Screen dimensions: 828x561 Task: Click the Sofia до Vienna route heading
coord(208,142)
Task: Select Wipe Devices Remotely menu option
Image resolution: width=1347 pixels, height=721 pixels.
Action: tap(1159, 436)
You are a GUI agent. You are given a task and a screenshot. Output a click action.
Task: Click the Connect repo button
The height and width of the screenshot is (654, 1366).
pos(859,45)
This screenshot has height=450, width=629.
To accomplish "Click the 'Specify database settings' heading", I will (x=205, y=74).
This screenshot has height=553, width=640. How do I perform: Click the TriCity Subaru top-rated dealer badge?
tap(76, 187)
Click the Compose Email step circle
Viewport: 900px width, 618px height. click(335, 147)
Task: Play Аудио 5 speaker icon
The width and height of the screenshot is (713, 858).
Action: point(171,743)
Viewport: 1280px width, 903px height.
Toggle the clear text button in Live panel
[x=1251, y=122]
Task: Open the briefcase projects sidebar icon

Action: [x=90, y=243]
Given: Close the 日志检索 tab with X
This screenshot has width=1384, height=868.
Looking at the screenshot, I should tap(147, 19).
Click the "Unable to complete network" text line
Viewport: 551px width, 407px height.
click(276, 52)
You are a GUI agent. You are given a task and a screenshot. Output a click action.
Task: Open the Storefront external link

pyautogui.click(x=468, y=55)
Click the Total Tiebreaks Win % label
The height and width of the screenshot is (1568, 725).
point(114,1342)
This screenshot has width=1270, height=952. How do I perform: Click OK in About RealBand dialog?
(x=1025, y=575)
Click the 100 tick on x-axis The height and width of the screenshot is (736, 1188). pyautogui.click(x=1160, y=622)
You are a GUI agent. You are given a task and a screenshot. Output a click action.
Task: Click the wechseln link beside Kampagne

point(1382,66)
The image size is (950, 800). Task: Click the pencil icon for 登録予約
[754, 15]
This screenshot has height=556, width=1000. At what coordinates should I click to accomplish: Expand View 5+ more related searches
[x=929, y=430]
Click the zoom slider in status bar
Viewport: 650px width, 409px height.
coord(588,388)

__________________________________________________

■ **EXERCISE DETAILS**:
Rewrite all the entries above with "GUI agent" swapped for "GUI assistant" everywhere it occurs, keeping everything else the same.

■ **IN RESPONSE**:
Screen dimensions: 828x561 Task: Click the Sofia до Vienna route heading
coord(208,142)
Task: Select Wipe Devices Remotely menu option
Image resolution: width=1347 pixels, height=721 pixels.
Action: tap(1159, 436)
You are a GUI assistant. You are given a task and a screenshot. Output a click action.
Task: Click the Connect repo button
The height and width of the screenshot is (654, 1366).
pos(859,45)
This screenshot has height=450, width=629.
To accomplish "Click the 'Specify database settings' heading", I will (x=205, y=74).
This screenshot has height=553, width=640. How do I perform: Click the TriCity Subaru top-rated dealer badge?
tap(76, 187)
Click the Compose Email step circle
Viewport: 900px width, 618px height. click(335, 147)
Task: Play Аудио 5 speaker icon
The width and height of the screenshot is (713, 858).
Action: point(171,743)
Viewport: 1280px width, 903px height.
Toggle the clear text button in Live panel
[x=1251, y=122]
Task: Open the briefcase projects sidebar icon

Action: [x=90, y=243]
Given: Close the 日志检索 tab with X
This screenshot has width=1384, height=868.
Looking at the screenshot, I should tap(147, 19).
Click the "Unable to complete network" text line
Viewport: 551px width, 407px height.
click(276, 52)
You are a GUI assistant. You are given a task and a screenshot. Output a click action.
Task: Open the Storefront external link

pyautogui.click(x=468, y=55)
Click the Total Tiebreaks Win % label
The height and width of the screenshot is (1568, 725).
point(114,1342)
This screenshot has width=1270, height=952. How do I perform: Click OK in About RealBand dialog?
(x=1025, y=575)
Click the 100 tick on x-axis The height and width of the screenshot is (736, 1188). pyautogui.click(x=1160, y=622)
You are a GUI assistant. You are given a task and a screenshot. Output a click action.
Task: Click the wechseln link beside Kampagne

point(1382,66)
The image size is (950, 800). Task: Click the pencil icon for 登録予約
[754, 15]
This screenshot has height=556, width=1000. At what coordinates should I click to accomplish: Expand View 5+ more related searches
[x=929, y=430]
Click the zoom slider in status bar
Viewport: 650px width, 409px height.
coord(588,388)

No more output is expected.